Oggetto della contestazione è il trasferimento dell’immobile sito in Senigallia, di proprietà della fallita, a tale NOME COGNOME al prezzo, integralmente corrisposto, di euro 150.000. Del pagamento del prezzo non si riscontra traccia nella contabilità societaria e il relativo credito è stato immotivatamente stralciato benché non risultasse mai avvenuto il pagamento.
I giudici di merito, concordemente, hanno ritenuto il contratto simulato e l’operazione distrattiva.
Il ricorrente, invece, per come si è detto, deduce: l’assenza di una pronuncia giudiziale di accertamento della natura simulata del contratto; il versamento nelle casse della società del relativo prezzo e della sua regolare contabilizzazione; la mancanza di preordinazione della condotta, asseritamente distrattiva, rispetto al successivo fallimento (dichiarato quattro anni dopo).
Le censure, per come si è detto, sono tutte infondate.

Estratto del dataset
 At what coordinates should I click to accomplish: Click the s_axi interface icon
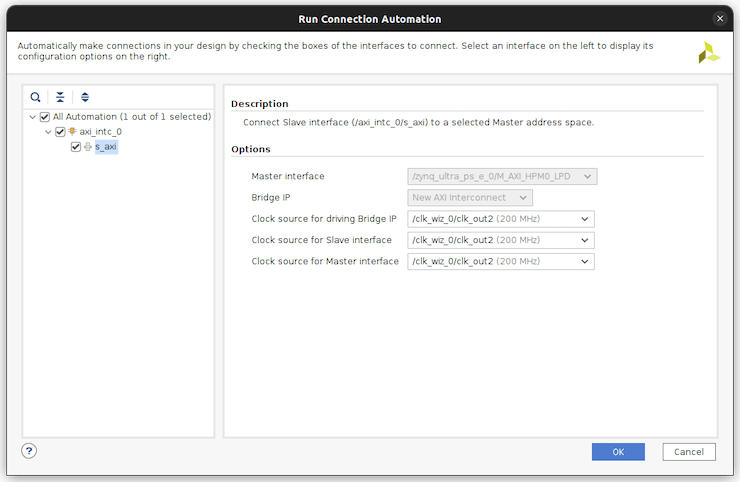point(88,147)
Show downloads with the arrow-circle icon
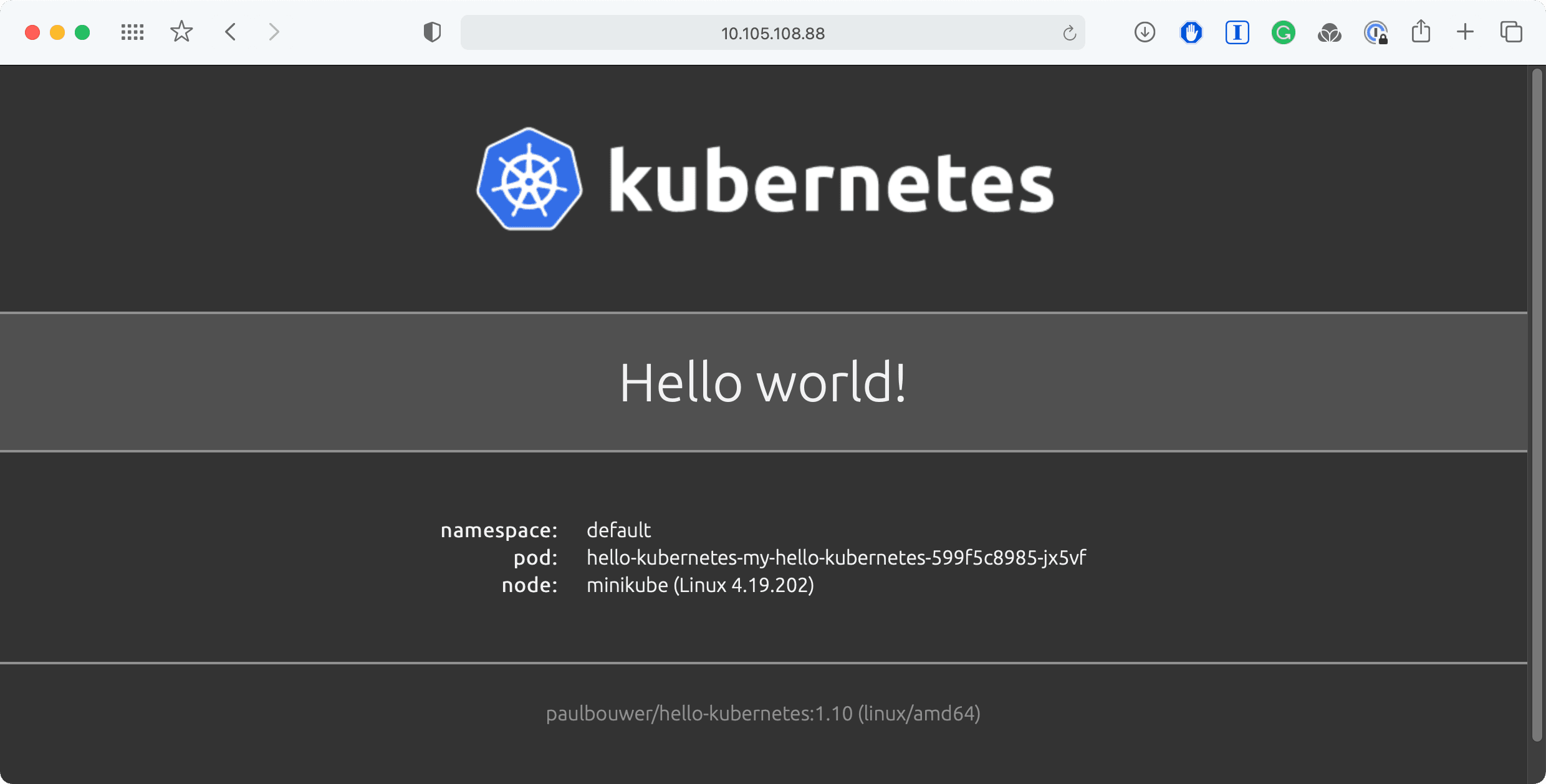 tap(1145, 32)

Attività richieste
A – Copi dall'estratto del testo il passo che comincia con "Oggetto della contestazione" e prosegue fino a "quattro anni dopo).".
B – Risponda alle seguenti domande basandosi sull'estratto del testo:
(i) In quale località si trova l'immobile trasferito?
(ii) Per quale prezzo è avvenuto il trasferimento?
(iii) Quanto tempo dopo la condotta contestata è stato dichiarato il fallimento?
C – Spieghi in una o due frasi perché, secondo l'estratto del testo, lo stralcio del credito relativo al prezzo dell'immobile risulta privo di giustificazione.

Risposte per attività
A –
Oggetto della contestazione è il trasferimento dell’immobile sito in Senigallia, di proprietà della fallita, a tale NOME COGNOME al prezzo, integralmente corrisposto, di euro 150.000. Del pagamento del prezzo non si riscontra traccia nella contabilità societaria e il relativo credito è stato immotivatamente stralciato benché non risultasse mai avvenuto il pagamento.
I giudici di merito, concordemente, hanno ritenuto il contratto simulato e l’operazione distrattiva.
Il ricorrente, invece, per come si è detto, deduce: l’assenza di una pronuncia giudiziale di accertamento della natura simulata del contratto; il versamento nelle casse della società del relativo prezzo e della sua regolare contabilizzazione; la mancanza di preordinazione della condotta, asseritamente distrattiva, rispetto al successivo fallimento (dichiarato quattro anni dopo).

B –
(i) A Senigallia.
(ii) Per 150.000 euro.
(iii) Quattro anni dopo.

C – Il credito è stato stralciato senza motivo, benché non risultasse mai avvenuto il pagamento. Nella contabilità societaria non si trova infatti alcuna traccia del pagamento del prezzo.